See which books or programs you’re drawn to. One place to start your meditation journey is the Self-Realization Fellowship with Kim’s guru, Paramahansa Yogananda.
Make time to meditate at the beginning of each day to set the tone and at the end of each day to put a break between the activity of the day and restful sleep. Ideally, you should meditate 10 percent of your day (2-2.5 hours), but that’s not realistic for most people, especially beginners, so do what you can, when you can.
You can meditate to search for God and a higher consciousness or you can do it for your heart health and stress. You can realign in just 10 minutes midday if that’s what you have, but the best times to meditate, at minimum, are morning and night. All meditation is good, so don’t feel confined by any “rules” for meditation.
Book: The Inner Game of Tennis: The Classic Guide to the Mental Side of Peak Performance
Passages from The Bhagavad Gita: Royal Science of God-Realization as Translated by Paramahansa Yogananda
Book: The Bhagavad Gita: Royal Science of God-Realization
Passage 1: Very seldom does man realize that his health, success, and wisdom depend in great part on the issue of the battle between his good and bad habits.
Start your meditation, a good habit, and more good habits will follow as you develop the discipline to tune in and slow down.
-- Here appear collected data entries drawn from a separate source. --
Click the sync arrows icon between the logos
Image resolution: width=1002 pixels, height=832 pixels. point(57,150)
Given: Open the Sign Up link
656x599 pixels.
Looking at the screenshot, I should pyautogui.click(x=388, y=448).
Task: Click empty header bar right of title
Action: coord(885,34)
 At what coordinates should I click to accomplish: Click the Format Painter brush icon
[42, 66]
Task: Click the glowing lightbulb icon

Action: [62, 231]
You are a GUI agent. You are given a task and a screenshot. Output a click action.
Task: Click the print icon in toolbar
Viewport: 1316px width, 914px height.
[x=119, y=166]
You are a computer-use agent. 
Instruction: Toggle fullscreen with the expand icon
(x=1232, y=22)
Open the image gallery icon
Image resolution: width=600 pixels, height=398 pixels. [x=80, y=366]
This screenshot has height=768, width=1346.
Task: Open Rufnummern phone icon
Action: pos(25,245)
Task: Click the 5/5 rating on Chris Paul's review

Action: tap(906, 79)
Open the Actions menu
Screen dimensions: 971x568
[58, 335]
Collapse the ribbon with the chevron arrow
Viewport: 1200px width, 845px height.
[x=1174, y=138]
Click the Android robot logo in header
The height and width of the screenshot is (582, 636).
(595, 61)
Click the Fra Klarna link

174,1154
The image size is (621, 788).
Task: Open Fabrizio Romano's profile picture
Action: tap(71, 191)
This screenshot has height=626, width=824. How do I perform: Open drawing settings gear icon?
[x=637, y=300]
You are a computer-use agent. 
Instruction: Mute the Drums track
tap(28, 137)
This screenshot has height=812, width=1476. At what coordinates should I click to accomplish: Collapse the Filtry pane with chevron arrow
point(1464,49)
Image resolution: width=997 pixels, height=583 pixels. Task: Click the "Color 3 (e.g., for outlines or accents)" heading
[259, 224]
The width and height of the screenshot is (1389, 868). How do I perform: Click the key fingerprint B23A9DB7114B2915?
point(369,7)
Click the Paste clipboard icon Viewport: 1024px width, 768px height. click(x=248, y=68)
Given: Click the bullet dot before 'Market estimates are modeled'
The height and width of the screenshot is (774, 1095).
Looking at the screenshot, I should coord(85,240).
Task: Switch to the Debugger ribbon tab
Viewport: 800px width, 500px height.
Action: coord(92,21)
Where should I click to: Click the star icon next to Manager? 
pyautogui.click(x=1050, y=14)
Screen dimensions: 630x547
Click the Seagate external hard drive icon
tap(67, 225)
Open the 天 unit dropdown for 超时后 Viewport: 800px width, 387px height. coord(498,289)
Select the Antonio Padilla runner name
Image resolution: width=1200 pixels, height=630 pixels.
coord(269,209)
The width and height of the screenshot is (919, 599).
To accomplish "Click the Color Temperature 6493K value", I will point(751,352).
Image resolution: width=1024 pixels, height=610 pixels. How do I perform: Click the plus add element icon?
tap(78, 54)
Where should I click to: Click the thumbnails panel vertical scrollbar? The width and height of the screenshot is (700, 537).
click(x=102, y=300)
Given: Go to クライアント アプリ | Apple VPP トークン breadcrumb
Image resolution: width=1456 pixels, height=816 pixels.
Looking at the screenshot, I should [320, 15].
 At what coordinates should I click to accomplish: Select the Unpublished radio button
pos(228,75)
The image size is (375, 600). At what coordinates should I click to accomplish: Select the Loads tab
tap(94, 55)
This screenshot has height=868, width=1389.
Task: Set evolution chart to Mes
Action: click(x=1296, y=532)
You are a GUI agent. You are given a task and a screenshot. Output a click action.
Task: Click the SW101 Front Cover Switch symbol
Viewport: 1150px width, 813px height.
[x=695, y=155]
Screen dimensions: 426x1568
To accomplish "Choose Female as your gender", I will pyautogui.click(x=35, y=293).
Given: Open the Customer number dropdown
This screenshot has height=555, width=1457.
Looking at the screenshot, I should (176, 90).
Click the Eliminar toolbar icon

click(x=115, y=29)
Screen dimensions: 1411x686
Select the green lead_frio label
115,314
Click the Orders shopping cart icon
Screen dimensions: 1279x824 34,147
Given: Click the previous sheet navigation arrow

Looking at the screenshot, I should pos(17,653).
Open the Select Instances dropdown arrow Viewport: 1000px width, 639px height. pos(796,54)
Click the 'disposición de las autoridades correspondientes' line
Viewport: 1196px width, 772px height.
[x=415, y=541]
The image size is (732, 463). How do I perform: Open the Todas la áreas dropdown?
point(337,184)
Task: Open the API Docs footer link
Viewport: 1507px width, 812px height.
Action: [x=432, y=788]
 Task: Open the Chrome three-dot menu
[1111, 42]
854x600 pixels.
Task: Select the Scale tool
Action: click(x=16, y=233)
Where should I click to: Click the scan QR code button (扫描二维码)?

This helps limit outside influences and allows stress to roll off your body. You focus your mind with meditation and that carries over into other areas. You may find that you have fewer cravings and you’re less reactionary to the things that go on in your life. You don’t have to be perfect. Just make progress by creating good habits that serve you and help you reach your highest potential.
Passage 2: The ego is circumscribed by age, nationality, likes and dislikes, form, possession, wish for fame, personality, pride, attachment, everything that serves to circumscribe and limit…The fault of the ego makes the mind narrow and limited. Pride chokes and suppresses the illimitable soul qualities.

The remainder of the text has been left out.